De cette cuisante défaite, les mercaniens tirèrent un enseignement ; ils étaient totalement dépourvus de mages capables de rivaliser avec leurs voisins. Le roi ordonna par décret la fondation de collège de magie dans toutes les capitales de province. Le souvenir de cette défaite est resté gravé dans les mémoires des mercaniens qui demeurent prêts à venger cet affront.

Le Strait Land gagna de nombreux territoires sur le continent et entreprit de le fortifier avec tout un réseau de forteresses frontalières construites par les nains et par un réseau routier efficace entre les villes. Des colons strait landais vinrent aussi s’installer dans ces terres conquises en même temps que des garnisons.

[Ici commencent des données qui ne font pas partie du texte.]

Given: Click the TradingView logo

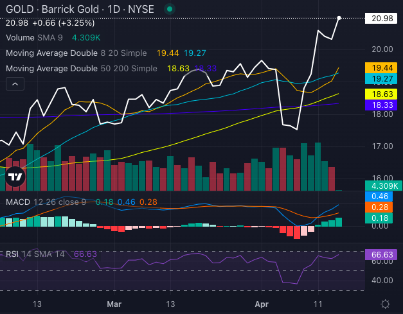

Mais la guerre ne se termina pas là. Régulièrement, des tentatives pour reprendre ce territoire, sont faites par les mercaniens mais jusqu’à aujourd’hui, sans de véritables succès. La raison en est sans doute la désunion qui frappe les clans.

1452 :

Durant la réunion de New Brymstone, les mercaniens sont parvenus à un accord avec le Strait land. Les terres du continent conquises dans le passé par le Strait Land furent reconnues comme possessions religieuses des mercaniens mais que les strait landais pouvaient y vivre jusqu’à nouvel ordre. Etrange accord s’il en ait ! Les deux parties furent pourtant ravies de le signer car cela mettait fin aux escarmouches régulières qui les opposaient. La paix et l’harmonie semblent s’être installée pour le moment. D’autres accords commerciaux ont été signés entre ces deux pays.

 

Autres mises à jours depuis 1452 :

 

 

Le peuple mercanien :

Ce peuple est divisé en tribus dont l’ensemble des territoires fait de ces terres, le plus vaste royaume du continent. Fort heureusement pour leurs voisins, les mercaniens sont divisés et chaque tribu a son propre chef nommé Kinrû. Chaque Kinrû dirige son clan comme il le souhaite et chaque clan a ses propres lois. Mais des lois communes ont été édictées par le clan royal pour juger des affaires communes à tous.